En los períodos de mayor claridad se presentaban grupos de indígenas de
singularísimo aspecto, con sus hirsutos abrigos de pieles; iban montados en
trineos construidos de trozos de hielo, y traían pieles en grandes fardos,
gracias a las cuales las casas de nieve pudieron ser provistas de calientes
alfombras. Las pieles servían, además, de mantas y almohadas, y con ellas los
marineros se arreglaban camas bajo sus cúpulas de nieve, mientras en el
exterior arreciaba el frío con una intensidad desconocida incluso en los más
rigurosos inviernos nórdicos. En nuestra patria era todavía otoño, y de ello se
acordaban aquellos hombres perdidos en tan altas latitudes; pensaban en el sol
de su tierra y en el follaje amarillo que colgaba aún de sus árboles. El reloj
les dijo que era noche y hora de acostarse, y en una de las chozas de nieve dos
hombres se tendieron a descansar. El más joven tenía consigo el mejor y más
preciado tesoro de la patria, regalo de su abuela en el momento de su partida:
la Biblia. Cada noche se la ponía debajo de la cabeza; ya desde niño sabía lo
que en ella estaba escrito. Leía un trozo cada día, y estando en el lecho le
venían con gran frecuencia a la memoria aquellas santas palabras de consuelo:
«Si tomase yo las alas de la aurora y estuviese en el mar más remoto, Tu mano
me guiaría hasta allí, y Tu diestra me sostendría». Y a estas palabras de
verdad se cerraban sus ojos y llegaba el sueño, la revelación del espíritu en
Dios; el alma estaba viva mientras el cuerpo reposaba; él lo sentía, parecíale
como si resonasen viejas y queridas melodías, como si le envolvieran tibias
brisas estivales; y desde su lecho veía cómo un gran resplandor se filtraba a
través de la nívea cúpula.

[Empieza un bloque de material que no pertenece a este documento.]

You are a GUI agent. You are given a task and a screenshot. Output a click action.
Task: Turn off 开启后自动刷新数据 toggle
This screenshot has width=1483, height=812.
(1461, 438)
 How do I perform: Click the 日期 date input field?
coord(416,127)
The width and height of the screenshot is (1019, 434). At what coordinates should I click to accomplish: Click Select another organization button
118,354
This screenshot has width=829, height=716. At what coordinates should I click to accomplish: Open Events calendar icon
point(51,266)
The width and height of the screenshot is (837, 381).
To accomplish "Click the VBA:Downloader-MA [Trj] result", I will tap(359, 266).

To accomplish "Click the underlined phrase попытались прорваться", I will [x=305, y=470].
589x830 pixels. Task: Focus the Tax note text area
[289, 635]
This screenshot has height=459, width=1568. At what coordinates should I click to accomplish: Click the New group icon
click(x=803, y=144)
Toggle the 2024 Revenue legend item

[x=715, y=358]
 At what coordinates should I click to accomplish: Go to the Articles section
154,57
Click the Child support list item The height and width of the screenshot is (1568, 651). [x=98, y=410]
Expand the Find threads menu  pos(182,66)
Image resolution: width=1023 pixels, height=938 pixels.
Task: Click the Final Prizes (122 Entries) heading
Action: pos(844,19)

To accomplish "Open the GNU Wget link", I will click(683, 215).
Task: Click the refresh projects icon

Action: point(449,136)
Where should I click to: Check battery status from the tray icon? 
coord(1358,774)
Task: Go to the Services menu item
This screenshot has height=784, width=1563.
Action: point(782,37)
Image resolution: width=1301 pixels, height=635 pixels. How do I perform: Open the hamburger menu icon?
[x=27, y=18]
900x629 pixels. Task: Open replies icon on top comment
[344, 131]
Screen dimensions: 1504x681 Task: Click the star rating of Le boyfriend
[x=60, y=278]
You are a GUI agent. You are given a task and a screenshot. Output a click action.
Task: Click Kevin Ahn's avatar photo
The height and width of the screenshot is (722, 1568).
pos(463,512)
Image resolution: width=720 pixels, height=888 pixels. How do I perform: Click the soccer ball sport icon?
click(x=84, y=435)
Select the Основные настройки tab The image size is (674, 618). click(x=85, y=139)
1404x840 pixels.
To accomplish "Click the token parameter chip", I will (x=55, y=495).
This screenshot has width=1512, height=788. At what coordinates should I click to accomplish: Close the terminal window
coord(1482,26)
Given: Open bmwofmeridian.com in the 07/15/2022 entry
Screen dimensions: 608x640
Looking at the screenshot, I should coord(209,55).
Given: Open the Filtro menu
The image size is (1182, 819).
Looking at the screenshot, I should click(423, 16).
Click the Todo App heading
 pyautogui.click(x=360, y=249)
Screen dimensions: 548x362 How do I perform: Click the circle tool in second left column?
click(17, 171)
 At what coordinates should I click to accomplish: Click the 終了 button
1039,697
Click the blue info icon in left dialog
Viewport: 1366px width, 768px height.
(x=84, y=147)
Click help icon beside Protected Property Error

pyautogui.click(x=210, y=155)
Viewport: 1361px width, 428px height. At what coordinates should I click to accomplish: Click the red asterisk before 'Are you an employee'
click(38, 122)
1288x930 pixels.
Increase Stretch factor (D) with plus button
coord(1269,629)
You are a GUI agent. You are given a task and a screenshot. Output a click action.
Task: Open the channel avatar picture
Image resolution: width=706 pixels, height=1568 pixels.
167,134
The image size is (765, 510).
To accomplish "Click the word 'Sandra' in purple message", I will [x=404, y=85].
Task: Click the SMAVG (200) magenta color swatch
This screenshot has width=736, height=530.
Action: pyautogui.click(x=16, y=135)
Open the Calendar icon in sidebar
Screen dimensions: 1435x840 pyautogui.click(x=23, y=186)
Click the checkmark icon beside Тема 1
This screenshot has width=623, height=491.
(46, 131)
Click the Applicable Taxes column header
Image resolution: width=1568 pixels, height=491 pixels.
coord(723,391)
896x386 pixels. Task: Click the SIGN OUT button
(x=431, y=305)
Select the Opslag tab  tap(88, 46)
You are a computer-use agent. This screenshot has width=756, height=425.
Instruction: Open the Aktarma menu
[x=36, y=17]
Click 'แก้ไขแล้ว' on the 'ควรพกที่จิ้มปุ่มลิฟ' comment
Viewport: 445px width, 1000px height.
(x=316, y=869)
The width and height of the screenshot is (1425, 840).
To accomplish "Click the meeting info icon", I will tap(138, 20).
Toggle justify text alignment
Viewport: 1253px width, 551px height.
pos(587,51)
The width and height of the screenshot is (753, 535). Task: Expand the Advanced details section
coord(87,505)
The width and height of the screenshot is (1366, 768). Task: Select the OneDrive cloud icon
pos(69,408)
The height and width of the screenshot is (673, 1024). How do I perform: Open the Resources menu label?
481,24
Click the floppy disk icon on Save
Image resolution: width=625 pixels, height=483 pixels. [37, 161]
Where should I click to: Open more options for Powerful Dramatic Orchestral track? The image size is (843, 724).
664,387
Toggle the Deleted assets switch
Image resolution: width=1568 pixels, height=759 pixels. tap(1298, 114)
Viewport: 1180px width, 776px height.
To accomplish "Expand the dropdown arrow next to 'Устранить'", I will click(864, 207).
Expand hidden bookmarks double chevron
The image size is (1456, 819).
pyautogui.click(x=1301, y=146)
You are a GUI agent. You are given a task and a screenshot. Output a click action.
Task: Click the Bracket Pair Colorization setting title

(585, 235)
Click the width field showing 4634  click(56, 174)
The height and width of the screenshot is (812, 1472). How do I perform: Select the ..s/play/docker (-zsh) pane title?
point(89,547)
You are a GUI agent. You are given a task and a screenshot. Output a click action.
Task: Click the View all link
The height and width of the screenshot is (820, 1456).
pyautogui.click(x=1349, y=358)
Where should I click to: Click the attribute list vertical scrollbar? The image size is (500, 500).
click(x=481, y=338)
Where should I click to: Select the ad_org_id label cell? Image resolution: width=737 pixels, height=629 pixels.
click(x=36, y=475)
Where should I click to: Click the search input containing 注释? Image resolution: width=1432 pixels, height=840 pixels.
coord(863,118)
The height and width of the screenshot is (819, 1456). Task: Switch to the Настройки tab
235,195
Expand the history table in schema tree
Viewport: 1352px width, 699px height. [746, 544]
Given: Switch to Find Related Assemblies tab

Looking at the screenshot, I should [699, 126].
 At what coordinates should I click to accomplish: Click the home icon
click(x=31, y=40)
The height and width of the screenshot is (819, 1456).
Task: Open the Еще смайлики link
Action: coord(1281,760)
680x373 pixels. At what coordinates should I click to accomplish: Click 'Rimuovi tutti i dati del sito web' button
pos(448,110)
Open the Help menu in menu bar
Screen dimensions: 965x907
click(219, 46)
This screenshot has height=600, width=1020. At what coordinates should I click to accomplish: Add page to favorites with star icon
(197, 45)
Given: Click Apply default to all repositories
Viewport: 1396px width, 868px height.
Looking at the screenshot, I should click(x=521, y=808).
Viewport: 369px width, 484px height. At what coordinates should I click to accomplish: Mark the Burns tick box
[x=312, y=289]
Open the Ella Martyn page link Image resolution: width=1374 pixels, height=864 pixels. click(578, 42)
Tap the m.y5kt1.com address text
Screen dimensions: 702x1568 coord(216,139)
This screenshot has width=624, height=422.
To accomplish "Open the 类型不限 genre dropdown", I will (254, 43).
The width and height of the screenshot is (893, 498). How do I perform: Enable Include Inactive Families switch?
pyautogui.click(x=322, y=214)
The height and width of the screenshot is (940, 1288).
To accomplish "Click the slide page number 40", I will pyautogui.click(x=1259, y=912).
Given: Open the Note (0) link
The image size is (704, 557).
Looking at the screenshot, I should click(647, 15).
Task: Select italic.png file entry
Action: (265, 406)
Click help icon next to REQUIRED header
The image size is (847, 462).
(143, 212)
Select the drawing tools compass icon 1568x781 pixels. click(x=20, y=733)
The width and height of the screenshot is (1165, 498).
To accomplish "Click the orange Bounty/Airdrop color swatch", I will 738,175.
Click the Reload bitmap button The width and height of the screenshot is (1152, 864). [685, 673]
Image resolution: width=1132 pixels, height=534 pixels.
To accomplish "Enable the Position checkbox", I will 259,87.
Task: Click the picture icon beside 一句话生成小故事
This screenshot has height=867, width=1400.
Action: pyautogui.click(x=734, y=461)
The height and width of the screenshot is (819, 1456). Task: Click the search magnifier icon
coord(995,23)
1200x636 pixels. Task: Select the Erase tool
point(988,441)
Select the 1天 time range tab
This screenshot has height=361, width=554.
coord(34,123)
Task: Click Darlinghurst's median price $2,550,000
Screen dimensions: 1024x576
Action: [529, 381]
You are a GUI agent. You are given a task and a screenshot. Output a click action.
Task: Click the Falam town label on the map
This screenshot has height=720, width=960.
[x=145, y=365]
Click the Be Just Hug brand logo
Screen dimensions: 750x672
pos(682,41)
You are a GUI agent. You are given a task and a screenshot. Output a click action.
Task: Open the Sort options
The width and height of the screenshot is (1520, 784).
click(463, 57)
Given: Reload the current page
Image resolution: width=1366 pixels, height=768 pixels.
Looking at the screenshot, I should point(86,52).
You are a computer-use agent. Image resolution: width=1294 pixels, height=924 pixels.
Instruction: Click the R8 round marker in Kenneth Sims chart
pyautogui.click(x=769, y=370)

Levantaba la cabeza, y aquel blanco refulgente no
era pared ni techo, sino las grandes alas de un ángel, a cuyo rostro dulce y
radiante alzaba los ojos.
Como del cáliz de
un lirio salía el ángel de las páginas de la Biblia, extendía los brazos, y las
paredes de la choza se esfumaban a modo de un sutil y vaporoso manto de niebla:
los verdes prados y colinas de la patria, y sus bosques oscuros y rojizos se
extendían en derredor, al sol apacible de un bello día de otoño; el nido de la
cigüeña estaba vacío, pero colgaban todavía frutos de los manzanos silvestres,
aunque habían caído ya las hojas; brillaban los rojos escaramujos, y el
estornino silbaba en su pequeña jaula verde, colocada sobre la ventana de la
casa de campo, donde tenía él su hogar; el pájaro silbaba como le habían
enseñado, y la abuela le ponía mijo en la jaula, según viera hacer siempre al
nieto; y la hija del herrero, tan joven y tan linda, sacaba agua del pozo y
dirigía un saludo a la abuela, quien le correspondía con un gesto de la cabeza,
mostrándole al mismo tiempo una carta llegada de muy lejos. Se había recibido
aquella misma mañana; venía de las heladas tierras del polo Norte, donde se
encontraba el nieto - en manos de Dios -. Y las dos mujeres reían y lloraban a
la vez, y él, que todo lo veía y oía desde aquellos parajes de hielo y nieve,
en el mundo del espíritu bajo las alas del ángel, reía con ellas y con ellas
lloraba. En la carta se leían aquellas mismas palabras de la Biblia: «En el mar
más remoto, su diestra me sostendrá». Sonó en derredor una sublime música, como
salida de un coro celeste, mientras el ángel extendía sus alas, a modo de velo,
sobre el mozo dormido... Se desvaneció el sueño; en la choza reinaba la
oscuridad, pero la Biblia seguía bajo su cabeza, la fe y la esperanza moraban
en su corazón, Dios estaba con él, y también la patria, «en el mar remoto».